## WORK REQUEST
Transcribe the following records in full, exactly as shown.

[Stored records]
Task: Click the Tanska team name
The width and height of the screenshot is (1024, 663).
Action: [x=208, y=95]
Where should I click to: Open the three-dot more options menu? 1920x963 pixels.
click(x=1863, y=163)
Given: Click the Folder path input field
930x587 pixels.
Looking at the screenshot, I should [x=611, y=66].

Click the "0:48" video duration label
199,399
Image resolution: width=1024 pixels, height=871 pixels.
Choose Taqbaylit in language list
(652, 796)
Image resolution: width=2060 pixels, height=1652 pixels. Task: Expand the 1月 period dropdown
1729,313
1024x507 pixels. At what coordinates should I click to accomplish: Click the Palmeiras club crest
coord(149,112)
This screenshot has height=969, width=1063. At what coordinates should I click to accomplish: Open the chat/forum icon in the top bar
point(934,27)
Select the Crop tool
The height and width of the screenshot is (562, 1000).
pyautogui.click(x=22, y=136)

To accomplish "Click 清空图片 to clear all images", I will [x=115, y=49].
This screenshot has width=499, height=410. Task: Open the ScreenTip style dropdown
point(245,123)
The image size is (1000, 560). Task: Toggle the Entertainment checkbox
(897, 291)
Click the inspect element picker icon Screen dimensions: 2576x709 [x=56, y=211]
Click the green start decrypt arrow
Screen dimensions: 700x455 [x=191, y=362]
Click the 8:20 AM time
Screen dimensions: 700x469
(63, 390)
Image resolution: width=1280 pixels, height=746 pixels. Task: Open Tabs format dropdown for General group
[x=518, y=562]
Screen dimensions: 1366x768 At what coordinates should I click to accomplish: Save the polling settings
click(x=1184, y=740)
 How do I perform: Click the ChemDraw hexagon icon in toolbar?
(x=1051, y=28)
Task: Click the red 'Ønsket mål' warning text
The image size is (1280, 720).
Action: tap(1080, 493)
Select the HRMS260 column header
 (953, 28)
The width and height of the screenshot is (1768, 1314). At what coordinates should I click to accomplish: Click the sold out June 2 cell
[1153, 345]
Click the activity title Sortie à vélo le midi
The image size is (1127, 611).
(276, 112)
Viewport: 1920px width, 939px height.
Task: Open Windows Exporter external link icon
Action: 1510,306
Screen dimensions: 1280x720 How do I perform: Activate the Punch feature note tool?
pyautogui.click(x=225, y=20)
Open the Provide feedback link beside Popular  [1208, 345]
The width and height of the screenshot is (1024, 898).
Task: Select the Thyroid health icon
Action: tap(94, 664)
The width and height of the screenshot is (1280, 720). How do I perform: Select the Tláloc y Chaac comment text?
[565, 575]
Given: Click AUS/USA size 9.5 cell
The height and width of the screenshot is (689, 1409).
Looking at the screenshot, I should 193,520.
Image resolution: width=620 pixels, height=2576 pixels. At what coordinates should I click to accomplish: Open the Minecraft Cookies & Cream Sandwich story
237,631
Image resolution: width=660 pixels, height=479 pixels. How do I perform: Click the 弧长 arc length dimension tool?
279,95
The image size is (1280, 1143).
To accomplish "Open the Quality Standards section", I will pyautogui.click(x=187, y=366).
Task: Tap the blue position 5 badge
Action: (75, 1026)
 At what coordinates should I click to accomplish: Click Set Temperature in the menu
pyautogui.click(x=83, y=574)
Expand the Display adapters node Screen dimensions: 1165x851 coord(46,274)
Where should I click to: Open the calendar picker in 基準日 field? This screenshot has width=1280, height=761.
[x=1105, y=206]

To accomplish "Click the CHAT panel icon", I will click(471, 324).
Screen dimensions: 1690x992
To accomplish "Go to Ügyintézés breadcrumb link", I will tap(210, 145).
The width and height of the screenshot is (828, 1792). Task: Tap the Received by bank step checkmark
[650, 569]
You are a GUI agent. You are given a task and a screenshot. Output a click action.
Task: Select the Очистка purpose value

## YOUR SOLUTION
Task: Click the Tanska team name
The width and height of the screenshot is (1024, 663).
Action: [x=208, y=95]
Where should I click to: Open the three-dot more options menu? 1920x963 pixels.
click(x=1863, y=163)
Given: Click the Folder path input field
930x587 pixels.
Looking at the screenshot, I should [x=611, y=66].

Click the "0:48" video duration label
199,399
Image resolution: width=1024 pixels, height=871 pixels.
Choose Taqbaylit in language list
(652, 796)
Image resolution: width=2060 pixels, height=1652 pixels. Task: Expand the 1月 period dropdown
1729,313
1024x507 pixels. At what coordinates should I click to accomplish: Click the Palmeiras club crest
coord(149,112)
This screenshot has height=969, width=1063. At what coordinates should I click to accomplish: Open the chat/forum icon in the top bar
point(934,27)
Select the Crop tool
The height and width of the screenshot is (562, 1000).
pyautogui.click(x=22, y=136)

To accomplish "Click 清空图片 to clear all images", I will [x=115, y=49].
This screenshot has width=499, height=410. Task: Open the ScreenTip style dropdown
point(245,123)
The image size is (1000, 560). Task: Toggle the Entertainment checkbox
(897, 291)
Click the inspect element picker icon Screen dimensions: 2576x709 [x=56, y=211]
Click the green start decrypt arrow
Screen dimensions: 700x455 [x=191, y=362]
Click the 8:20 AM time
Screen dimensions: 700x469
(63, 390)
Image resolution: width=1280 pixels, height=746 pixels. Task: Open Tabs format dropdown for General group
[x=518, y=562]
Screen dimensions: 1366x768 At what coordinates should I click to accomplish: Save the polling settings
click(x=1184, y=740)
 How do I perform: Click the ChemDraw hexagon icon in toolbar?
(x=1051, y=28)
Task: Click the red 'Ønsket mål' warning text
The image size is (1280, 720).
Action: tap(1080, 493)
Select the HRMS260 column header
 (953, 28)
The width and height of the screenshot is (1768, 1314). At what coordinates should I click to accomplish: Click the sold out June 2 cell
[1153, 345]
Click the activity title Sortie à vélo le midi
The image size is (1127, 611).
(276, 112)
Viewport: 1920px width, 939px height.
Task: Open Windows Exporter external link icon
Action: 1510,306
Screen dimensions: 1280x720 How do I perform: Activate the Punch feature note tool?
pyautogui.click(x=225, y=20)
Open the Provide feedback link beside Popular  [1208, 345]
The width and height of the screenshot is (1024, 898).
Task: Select the Thyroid health icon
Action: tap(94, 664)
The width and height of the screenshot is (1280, 720). How do I perform: Select the Tláloc y Chaac comment text?
[565, 575]
Given: Click AUS/USA size 9.5 cell
The height and width of the screenshot is (689, 1409).
Looking at the screenshot, I should 193,520.
Image resolution: width=620 pixels, height=2576 pixels. At what coordinates should I click to accomplish: Open the Minecraft Cookies & Cream Sandwich story
237,631
Image resolution: width=660 pixels, height=479 pixels. How do I perform: Click the 弧长 arc length dimension tool?
279,95
The image size is (1280, 1143).
To accomplish "Open the Quality Standards section", I will pyautogui.click(x=187, y=366).
Task: Tap the blue position 5 badge
Action: (75, 1026)
 At what coordinates should I click to accomplish: Click Set Temperature in the menu
pyautogui.click(x=83, y=574)
Expand the Display adapters node Screen dimensions: 1165x851 coord(46,274)
Where should I click to: Open the calendar picker in 基準日 field? This screenshot has width=1280, height=761.
[x=1105, y=206]

To accomplish "Click the CHAT panel icon", I will click(471, 324).
Screen dimensions: 1690x992
To accomplish "Go to Ügyintézés breadcrumb link", I will tap(210, 145).
The width and height of the screenshot is (828, 1792). Task: Tap the Received by bank step checkmark
[650, 569]
You are a GUI agent. You are given a task and a screenshot. Output a click action.
Task: Select the Очистка purpose value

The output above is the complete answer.